Appeal No. UKEAT/0562/11/LA

EMPLOYMENT APPEAL TRIBUNAL

FLEETBANK HOUSE, 2-6 SALISBURY SQUARE, LONDON EC4Y 8JX

At the Tribunal

On 24 September 2012

Before

HIS HONOUR JUDGE McMULLEN QC; MR M CLANCY; MR B M WARMAN

GUILDPRIME SPECIALISTS CONTRACTORS LTD (APPELLANT)

KNIGHT (RESPONDENT)

Transcript of Proceedings

JUDGMENT

**APPEARANCES**

For the Appellant
MR LACHLAN WILSON (of Counsel)

Instructed by:
Lyons Davidson Solicitors
5th Floor, St Bartholomew House
90-94 Fleet Street
London
EC4Y 1DH

For the Respondents
MR C D KNIGHT (The Respondent in Person)

**SUMMARY**

UNLAWFUL DEDUCTION FROM WAGES

At the hearing of the Claimant's claim of unauthorised deductions, taken from his payments when he was made redundant in order to repay his car loan, the Employment Tribunal raised with the employer's counsel the provisions of the Consumer Credit Act 1974. It then ruled upon it without giving counsel the time she sought to research the point. The point itself had no merit as the Employment Tribunal has no jurisdiction over such agreements, that being exclusively in the County Court.
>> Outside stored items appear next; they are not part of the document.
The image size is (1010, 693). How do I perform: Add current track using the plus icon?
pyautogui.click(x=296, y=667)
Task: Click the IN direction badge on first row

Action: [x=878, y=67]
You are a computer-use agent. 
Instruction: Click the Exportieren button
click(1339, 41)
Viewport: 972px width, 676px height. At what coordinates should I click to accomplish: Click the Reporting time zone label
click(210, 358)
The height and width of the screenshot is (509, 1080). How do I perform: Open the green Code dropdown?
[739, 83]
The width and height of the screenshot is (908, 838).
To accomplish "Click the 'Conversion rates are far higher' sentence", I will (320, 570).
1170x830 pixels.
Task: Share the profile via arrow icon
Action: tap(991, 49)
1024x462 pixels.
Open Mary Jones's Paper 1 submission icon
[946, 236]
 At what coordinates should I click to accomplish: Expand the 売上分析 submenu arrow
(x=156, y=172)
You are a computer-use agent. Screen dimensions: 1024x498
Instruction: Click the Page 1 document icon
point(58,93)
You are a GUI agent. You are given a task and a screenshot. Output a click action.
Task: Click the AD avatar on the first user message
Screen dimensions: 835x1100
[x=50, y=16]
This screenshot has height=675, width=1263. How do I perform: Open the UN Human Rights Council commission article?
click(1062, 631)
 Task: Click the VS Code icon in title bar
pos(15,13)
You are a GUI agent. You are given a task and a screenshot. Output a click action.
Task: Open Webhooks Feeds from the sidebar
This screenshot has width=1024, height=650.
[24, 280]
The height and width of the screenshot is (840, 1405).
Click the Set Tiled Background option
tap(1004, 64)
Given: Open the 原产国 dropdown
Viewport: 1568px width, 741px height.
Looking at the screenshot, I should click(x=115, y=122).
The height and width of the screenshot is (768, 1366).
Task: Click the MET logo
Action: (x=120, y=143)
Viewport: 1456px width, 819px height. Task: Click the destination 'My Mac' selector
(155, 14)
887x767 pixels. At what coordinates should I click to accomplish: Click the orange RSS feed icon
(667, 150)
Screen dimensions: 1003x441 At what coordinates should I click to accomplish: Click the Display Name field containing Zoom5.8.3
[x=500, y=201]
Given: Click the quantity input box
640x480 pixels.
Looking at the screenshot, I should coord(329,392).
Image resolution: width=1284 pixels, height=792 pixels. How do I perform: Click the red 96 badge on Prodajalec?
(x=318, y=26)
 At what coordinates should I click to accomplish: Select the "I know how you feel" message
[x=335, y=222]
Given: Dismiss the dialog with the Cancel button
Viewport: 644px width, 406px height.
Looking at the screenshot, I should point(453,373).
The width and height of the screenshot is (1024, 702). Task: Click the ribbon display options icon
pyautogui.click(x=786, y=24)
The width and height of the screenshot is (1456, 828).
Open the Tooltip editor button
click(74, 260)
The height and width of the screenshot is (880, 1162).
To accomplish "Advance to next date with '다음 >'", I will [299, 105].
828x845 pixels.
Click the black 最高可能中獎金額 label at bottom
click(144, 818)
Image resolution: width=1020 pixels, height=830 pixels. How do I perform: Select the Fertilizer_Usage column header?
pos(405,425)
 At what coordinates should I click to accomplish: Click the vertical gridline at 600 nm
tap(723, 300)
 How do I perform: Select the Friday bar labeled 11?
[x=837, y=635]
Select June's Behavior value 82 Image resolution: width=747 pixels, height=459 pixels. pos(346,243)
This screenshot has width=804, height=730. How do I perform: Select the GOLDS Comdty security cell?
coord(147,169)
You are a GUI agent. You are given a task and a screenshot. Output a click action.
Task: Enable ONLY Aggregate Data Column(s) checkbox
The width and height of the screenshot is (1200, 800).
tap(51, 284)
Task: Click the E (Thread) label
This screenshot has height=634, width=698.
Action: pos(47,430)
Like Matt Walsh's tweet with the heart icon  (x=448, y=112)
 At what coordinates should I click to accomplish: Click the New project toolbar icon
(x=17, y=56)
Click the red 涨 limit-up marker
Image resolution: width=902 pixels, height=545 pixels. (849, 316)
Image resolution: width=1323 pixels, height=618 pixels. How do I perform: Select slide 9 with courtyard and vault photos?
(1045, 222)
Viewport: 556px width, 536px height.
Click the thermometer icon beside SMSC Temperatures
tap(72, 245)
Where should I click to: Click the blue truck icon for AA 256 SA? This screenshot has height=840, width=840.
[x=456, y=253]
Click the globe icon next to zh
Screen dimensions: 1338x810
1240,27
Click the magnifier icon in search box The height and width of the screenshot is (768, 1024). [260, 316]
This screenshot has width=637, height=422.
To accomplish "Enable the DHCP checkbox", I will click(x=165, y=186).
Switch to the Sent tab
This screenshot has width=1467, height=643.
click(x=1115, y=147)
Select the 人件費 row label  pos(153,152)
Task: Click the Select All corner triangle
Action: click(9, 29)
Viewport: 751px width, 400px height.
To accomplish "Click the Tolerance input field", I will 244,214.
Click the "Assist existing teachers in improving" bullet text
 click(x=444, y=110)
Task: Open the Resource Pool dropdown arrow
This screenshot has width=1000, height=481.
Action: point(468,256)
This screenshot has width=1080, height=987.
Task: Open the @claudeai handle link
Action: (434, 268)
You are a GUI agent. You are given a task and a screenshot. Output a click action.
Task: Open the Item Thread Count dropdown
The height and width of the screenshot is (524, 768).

The Tribunal ought to have found that the loan agreement was made in writing and so by Employment Rights Act 1996 section 13 could not give rise to a claim under section 23. Alternatively it was a deduction to recoup overpayment of wages. A loan is not wages.

**HIS HONOUR JUDGE McMULLEN QC**
  1. This case is about unlawful deductions from salary. It is the Judgment of the court to which all members appointed by statute for their diverse specialist experience have contributed. We say this because the scheme in place here is one that is very familiar to the lay members of this Tribunal. It is to do with the advancement of money to an employee so that they may more tax effectively and more sympathetically have available to them a benefit, in this case, a car, but it might be an annual season ticket. We will refer to the parties as the Claimant and the Respondent.
**Introduction**
  1. It is an appeal by the Respondent in those proceedings against the Judgment of an Employment Tribunal chaired by Employment Judge Ferris at East London hearing centre and sent to the parties on 19 July 2011. The Claimant represents himself. The Respondent was represented by different counsel at the hearing, and today Mr Lachlan Wilson appears in her place. The Claimant contended that he was unfairly dismissed and that there were unlawful deductions from wages. The Tribunal dismissed the former, which was to do with the redundancy, and there is no appeal. The major focus of the case was upon that. The secondary issue was an unlawful deduction said to have been made in respect of payments due under an agreement for a loan. The decision in respect of the claim for unauthorised deductions was to uphold the Claimant's case, and the Respondent appeals against that aspect.
**The issues**
  1. The essential issues were set out by the Employment Tribunal, and the relevant provisions of the statute, which in part were set out and which include the following relevant to the issue on appeal: by section 13(1) of the Employment Rights Act 1996:

"(1) An employer shall not make a deduction from wages of a worker employed by him unless–

(a) the deduction is required or authorised to be made by virtue of a statutory provision or a relevant provision of the worker's contract, or

(b) the worker has previously signified in writing his agreement or consent to the making of the deduction."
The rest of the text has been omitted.